(TO-DO LIST):
a. In the article about Obama's return to Chicago, who invited him to speak with young men in Roseland?
b. Continue the article about Obama's return to Chicago, starting after its final sentence.

(GIVEN TEXT):
■ ■ ■ ■ ■ ■ ■

English

After vacation with billionaires

Obama returns to Chicago to promote “civic engagement”

In his first public appearances since leaving the White House, former President Barack Obama made two stops in Chicago, his former home, to urge young people to become involved in politics and community life. Both were small, closely managed affairs with little public interaction, and the proceedings at times veered into the absurd.

Obama’s first public event was held on Sunday in the neighborhood of Roseland, where he was invited by his former secretary of education Arne Duncan to speak with young men on reducing gang violence. In a widely-publicized event at the University of Chicago Monday, Obama led a discussion among six Chicago area high school and university students and an invited audience.

Obama’s statements revealed the immense disconnect between the Democratic Party and the vast majority of the population, in particular those he was purportedly aiming to reach.

Post-presidential mythmaking is in full swing, and Monday’s event had moments of unintended humor. The student who introduced Obama, Richard Omoniyi-Shoyoola, compared Obama’s life to those of Frederick Douglass and Theodore Roosevelt.

■ ■ ■ ■ ■ ■ ■

(DATA ROWS):
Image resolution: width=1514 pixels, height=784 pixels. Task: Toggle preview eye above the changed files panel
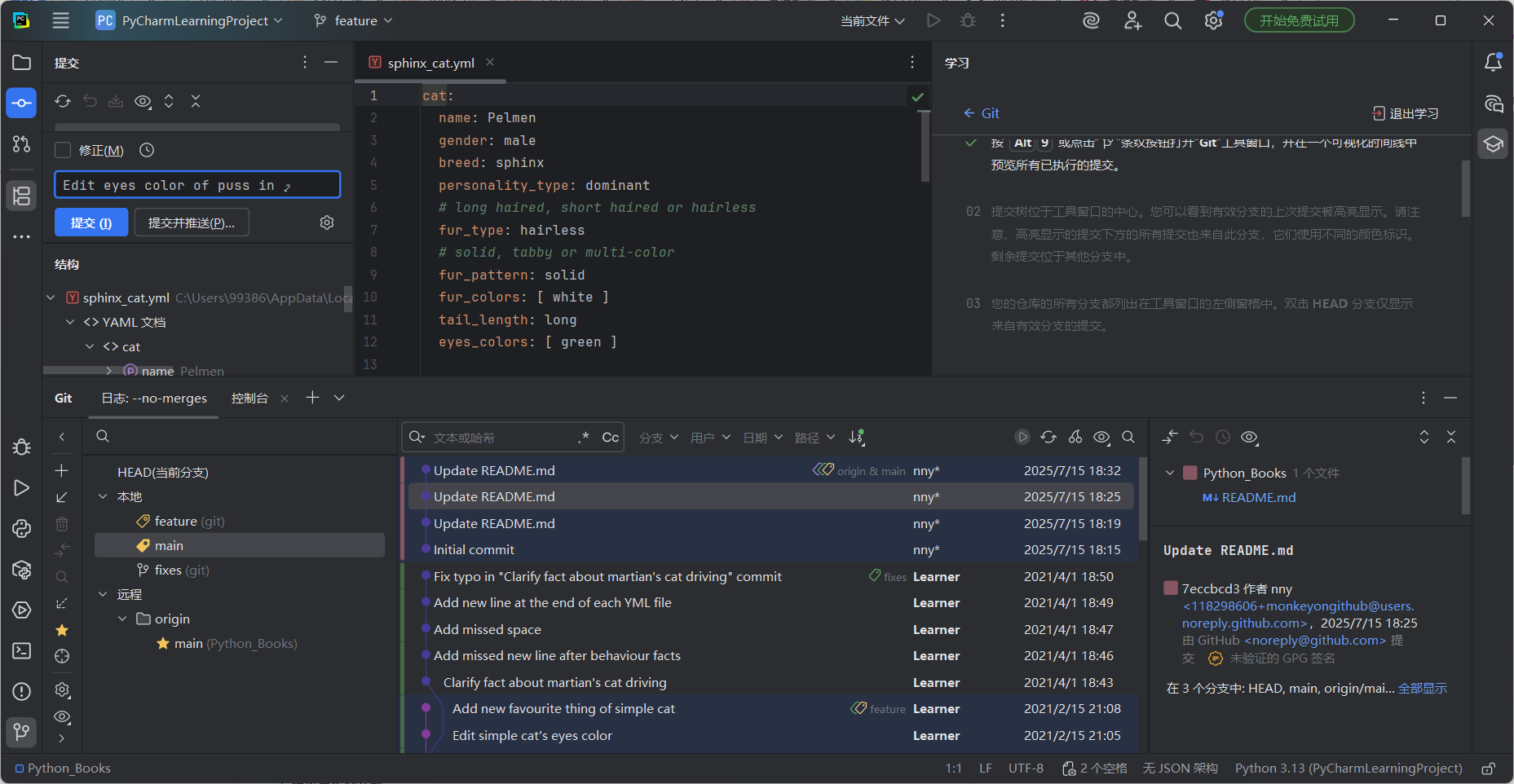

■ ■ ■ ■ ■ ■ ■

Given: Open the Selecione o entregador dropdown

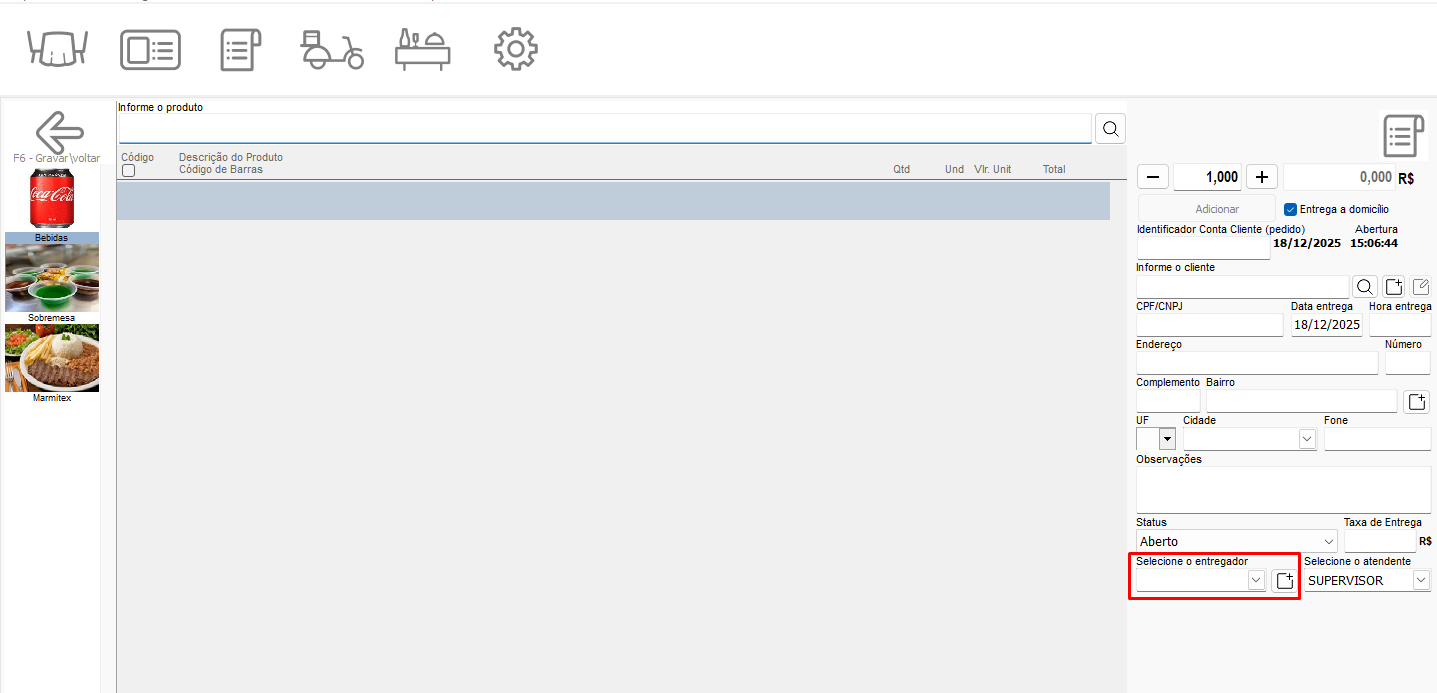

■ ■ ■ ■ ■ ■ ■

(ANSWERS TO THE EXERCISE):
a. His former secretary of education, Arne Duncan, invited him.

b.
Obama spoke to his young aspiring political operatives on stage with him: “The single most important thing I can do is to help in any way prepare the next generation of leadership to take up the baton and to take their own crack at changing the world.”

Obama’s appearance is in line with the Democratic Party’s effort in the wake of the 2016 elections to somehow bolster support for the Democratic Party and the political system as a whole. Vermont Senator Bernie Sanders is currently touring the country with Democratic National Committee chair Tom Perez for the same purpose.

What was most striking about Obama’s appearance was its political impotence. This is not surprising. As a presidential candidate in 2008, Obama appealed to young people with empty promises of “hope” and “change,” only to oversee an enormous transfer of wealth to the rich, unending war and the further destruction of democratic rights. The resulting widespread disillusionment with the Democratic Party and official politics helped Trump win the presidency last November.

In referring to the numerous social problems young people face, Obama had strikingly little to say: “Yes, we confront a whole range of challenges, from economic inequality and lack of opportunity, to the criminal justice system to climate change to issues related to violence. All those problems are serious, they’re daunting, but they’re not insoluble. What is preventing us from tackling them and making more progress really has to do with our politics and our civic life.”

Obama made the claim that the political situation is being made worse by individualism, which has undermined involvement in civic groups like Rotary Club or Parent Teacher Associations. Apparently all the problems in the world will be solved if only more people go to PTA meetings.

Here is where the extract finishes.